------ TEXT EXTRACT ------
Risks Related to the Offering

Our management will have broad discretion over the use of net proceeds from this offering and may not use the proceeds effectively.

        Our management will have broad discretion in the use of the net proceeds, including for any of the purposes described in the section entitled "Use of Proceeds," and you will not have the opportunity as part of your investment decision to assess whether the net proceeds are being used appropriately. Because of the number and variability of factors that will determine our use of the net proceeds from this offering, their ultimate use may vary substantially from their currently intended use. The failure of our management to use these funds effectively could harm our business.

The offering price was set by our Board of Directors and does not necessarily indicate the actual or market value of our common stock.

        Our Board of Directors approved the offering price and other terms of this offering after considering, among other things: the number of shares authorized in our certificate of incorporation; the current market price of our common stock; trading prices of our common stock over time; the volatility of our common stock; our current financial condition and the prospects for our future cash flows; the availability and likely cost of other potential sources of capital; and market and economic conditions at the time of the offering. The offering price is not intended to bear any relationship to the book value of our assets or our past operations, cash flows, losses, financial condition, net worth or any other established criteria used to value securities. The offering price may not be indicative of the fair value of the common stock.
------
→ **GIVEN PROBLEM 1**:
Based on the risk-factor excerpt, state whether each statement agrees with it, answering yes or no and quoting the deciding words.
(a) The offering price was set by the Board of Directors.
(b) The offering price is intended to reflect the book value of the company's assets.
(c) Investors will be able to assess, as part of their investment decision, whether the net proceeds are used appropriately.
→ **GIVEN PROBLEM 2**:
From the risk-factor excerpt, reproduce verbatim the part that opens with the words "Our management will have broad discretion in" and closes with "our common stock.".
→ **GIVEN PROBLEM 3**:
Answer these questions from the risk-factor excerpt.
(a) Which section names the purposes for which the net proceeds may be used?
(b) What could harm the business, according to the first risk?
(c) In which document is the number of authorized shares set?
------ DATA PROVIDED ------
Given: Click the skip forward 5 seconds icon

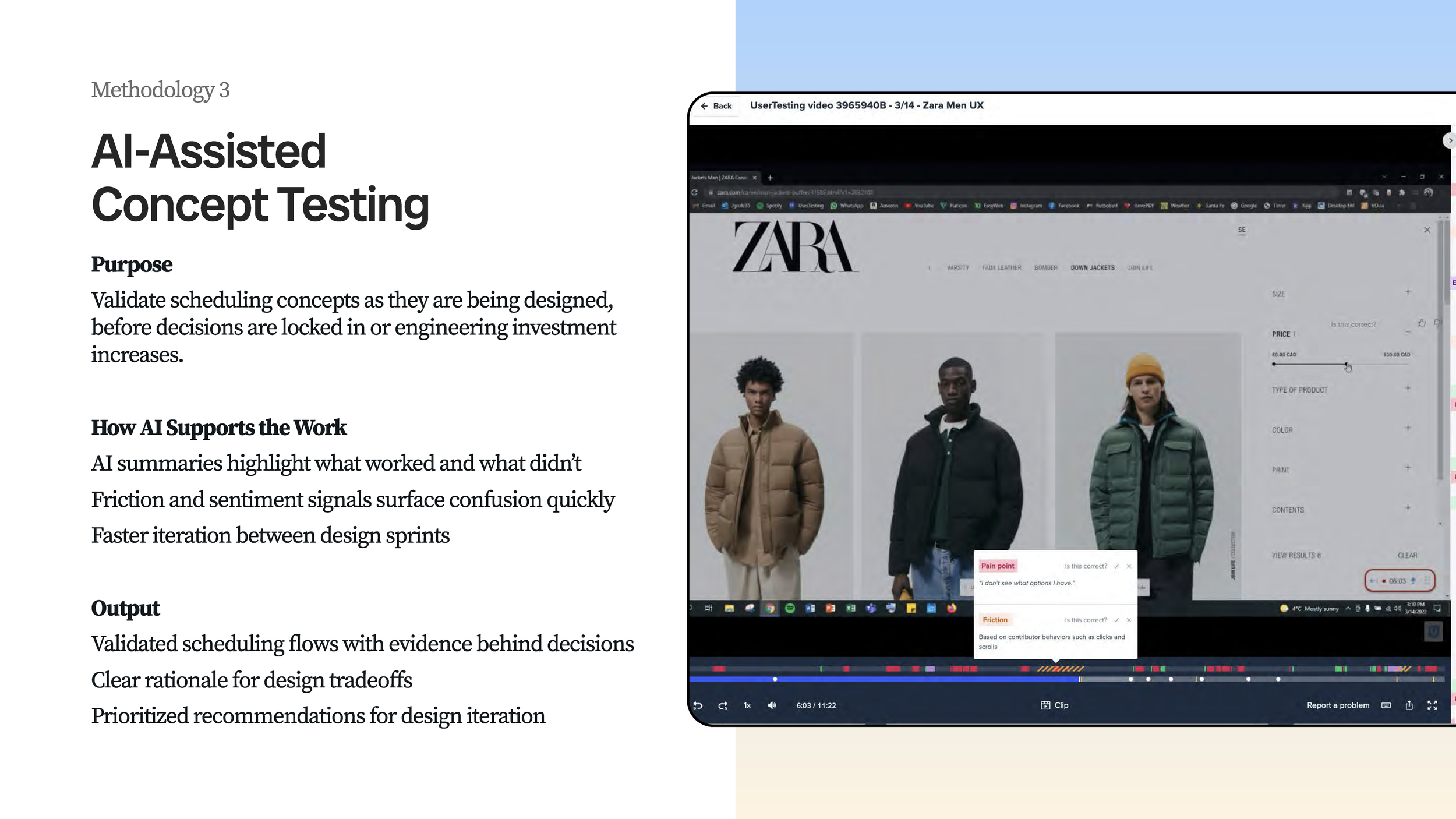Looking at the screenshot, I should [x=723, y=705].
------
→ **PROBLEM SOLUTION 1**:
(a) Yes: "The offering price was set by our Board of Directors"
(b) No: "The offering price is not intended to bear any relationship to the book value of our assets"
(c) No: "you will not have the opportunity as part of your investment decision to assess whether the net proceeds are being used appropriately"

→ **PROBLEM SOLUTION 2**:
Our management will have broad discretion in the use of the net proceeds, including for any of the purposes described in the section entitled "Use of Proceeds," and you will not have the opportunity as part of your investment decision to assess whether the net proceeds are being used appropriately. Because of the number and variability of factors that will determine our use of the net proceeds from this offering, their ultimate use may vary substantially from their currently intended use. The failure of our management to use these funds effectively could harm our business.

The offering price was set by our Board of Directors and does not necessarily indicate the actual or market value of our common stock.

→ **PROBLEM SOLUTION 3**:
(a) The section entitled "Use of Proceeds."
(b) The failure of management to use these funds effectively.
(c) The certificate of incorporation.